*PAGE TEXT*.
Argh. I know I promised more updates over Christmas, and they didn't happen - I suck. I promise there will be more soon.
Anyway.
After the excitement of the last chapter, it's a relief to return to the pleasant and predictable quiet of camping. The last sentence is a lie.
The title of this chapter is "The Deathly Hallows". The book, you will recall, is also called The Deathly Hallows. The book is mainly about, well, camping. This chapter isn't even really about the hallows - we've already gone over those in the last couple of chapters. It's almost like she's going overboard to prove to me that the hallows are important and significant and interesting. Or she's just messing with us, whatever.
According to the Lexicon's summary of this chapter, Harry "realises" the resurrection stone is hidden inside the snitch, but I think it's more like he convinces himself it's true, because why the hell would it be there? OK, I know it eventually is there, but my point is, it's not like all the evidence points to it and it all suddenly makes sense. He pulls the explanation right out of his arse. But I'm getting ahead of myself; the chapter starts with a good four pages of Hermione insisting the hallows are bullshit and Ron umming and ahhing and not knowing who to side with before Harry suddenly remembers hearing the name "Peverell" in connection with the ring that became the horcrux, and before you know it his imagination has run away with him and he's convincing himself that the ring horcrux had the resurrection stone set into it and, moreover, that Dumbledore put said resurrection stone inside that old Snitch he left Harry in his will. The whole sequence strongly resembles this genuine clip of John Travolta introducing Tom Cruise to Scientology.
Click to view
Harry keeps on and on about how it all makes sense. Hermione rightly points out that it doesn't make any bloody sense at all, and he's not so much jumping to conclusions as making up crap. I'm put in mind of a variety of things here. To begin with, I'm reminded very strongly of some of the old Atari games I played as a kid - the ones that were called "strategy" but really involved making a series of guesses until you hit on the right answer. For example, in the game Spellbound Dizzy, there was this one bit where you had to get past a big skull-like thing called The Beast, only as soon as you stepped in front of it, it mauled you (well, touched you, but this is like 8-bit we're talking about) and you died. I tried everything I could think of to get past it before caving and calling the walkthrough phoneline, which was 50p a minute and earned me a bollocking from my Dad. And it turned out, the thing you needed to get past The Beast was... a talisman, resembling a thermos flask, that a leprechaun gives you earlier in the game. And when he gives it to you, he makes a big deal about how it's good for headaches. The character you play in the Dizzy games is an egg with a face on it and boxing gloves for hands. It doesn't even have a head. My point is, getting past The Beast unaided requires the same kind of leaps of imagination and tenuous guesses as Dumbledore asks of Harry and, inexplicably, gets.
On the other hand, I'm also reminded of this one time when my sister got really stoned with her friend Flora and wrote in a notebook thinking she was being totally profound, and the next day she looked at the notebook expecting to learn the meaning of life and it just said "If Flora was black she'd have an afro".

*DATASET EXCERPTS*.
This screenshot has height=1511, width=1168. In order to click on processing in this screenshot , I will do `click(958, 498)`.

* * *

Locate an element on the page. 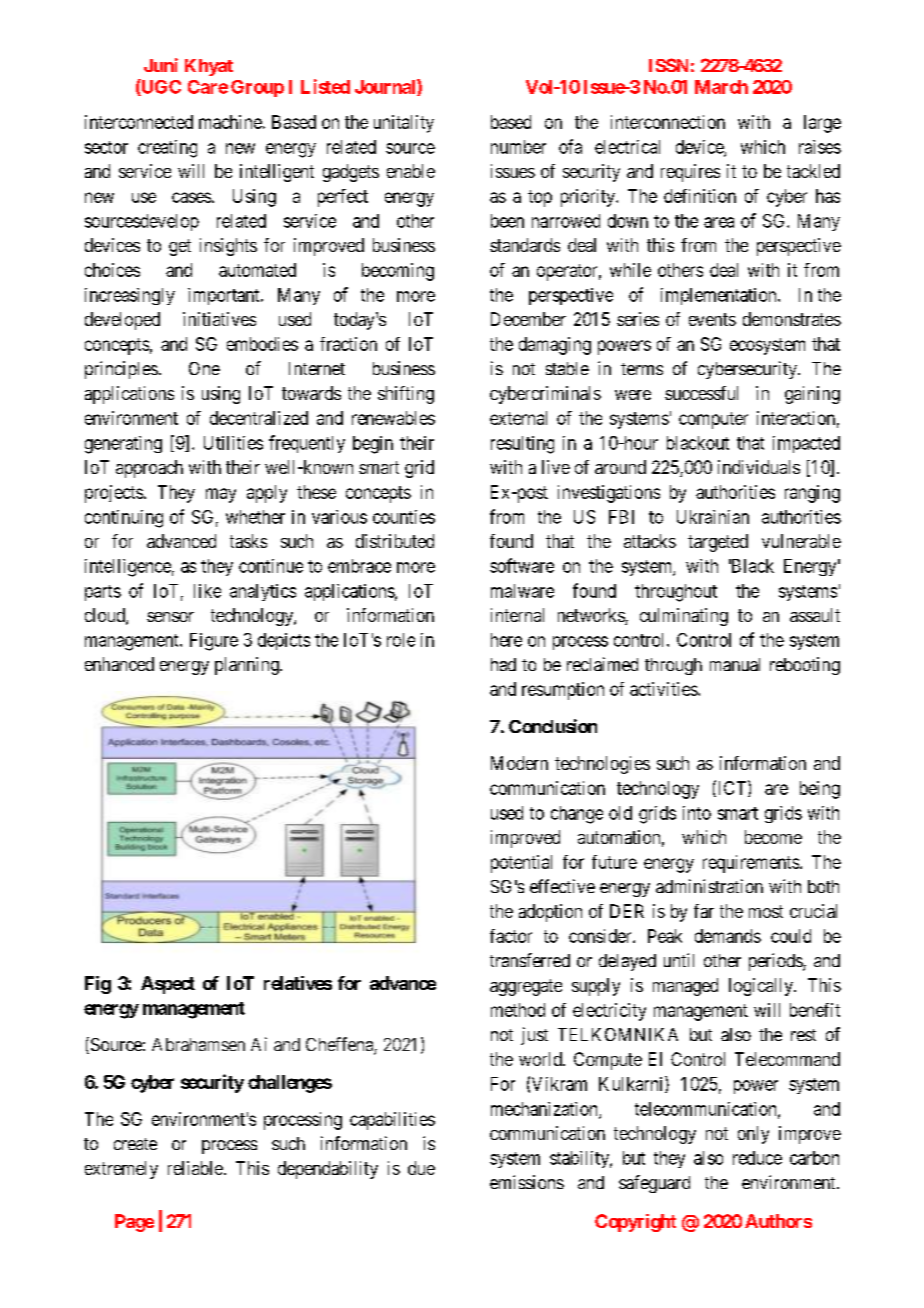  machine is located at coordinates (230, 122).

*DIRECTION 1*. Using the Harry Potter chapter recap, mark each statement yes or no according to whether the recap supports it, and quote the words that settle it: (a) The chapter opens with several pages of Hermione insisting the hallows are not real. (b) The walkthrough phoneline cost one pound a minute. (c) The character in the Dizzy games is an egg with boxing gloves for hands.
*DIRECTION 2*. Write the next part of the Harry Potter chapter recap, picking up after its final sentence.

*OUTPUT 1*.
(a) Yes: "the chapter starts with a good four pages of Hermione insisting the hallows are bullshit"
(b) No: "which was 50p a minute"
(c) Yes: "The character you play in the Dizzy games is an egg with a face on it and boxing gloves for hands"

*OUTPUT 2*.
Sigh. This is why Harry should not be allowed to think unsupervised.
Anyway, Hermione calls Harry on his bullshit, making the (excellent) point that if Dumbledore wanted them to find the hallows and use them to their advantage, why didn't he just tell them that? Why leave a handful of crap clues, many of which are utterly reliant on chance anyway? Harry's answer is that they were supposed to find the hallows themselves, because it's a Quest - and I'd like to point out the capital Q, which is JKR's, not mine. I swear she is laughing at me. Again, it's really annoying that all this turns out to be for real. It's almost like Harry isn't a person at all, but a character in some kind of book, written by someone making very little effort to present things in a believeable manner - but that's just ridiculous, right?
Anyway, right after this, Ron finally succeeds in tuning into the underground resistance radio show, Potterwatch. The password required to access it is "Albus", which is laughably easy to guess. At the end of the programme, they announce that the next password will be "Mad-Eye". I would put money on the next few passwords being "Dumbledore", "Harry Potter", "Potterwatch", "Albus", "Harry", "Potter", and "Harry Potter".
The show is presented by Remus Lupin, Fred and/or George Weasley (is there actually a difference?), Kingsley Shaftlebolt and Lee Jordan. They all have the most lame, n00bie handles ever - truly spork-yourself-in-the-eye, oh-god-I-want-to-hang-myself stupid. The worst of all is "Romulus", which is Remus Lupin's "codename" and is just really, really fucking idiotic. Oh, Remus, I hope they don't crack your code! And I cannot stress how sarcastic that needs to sound.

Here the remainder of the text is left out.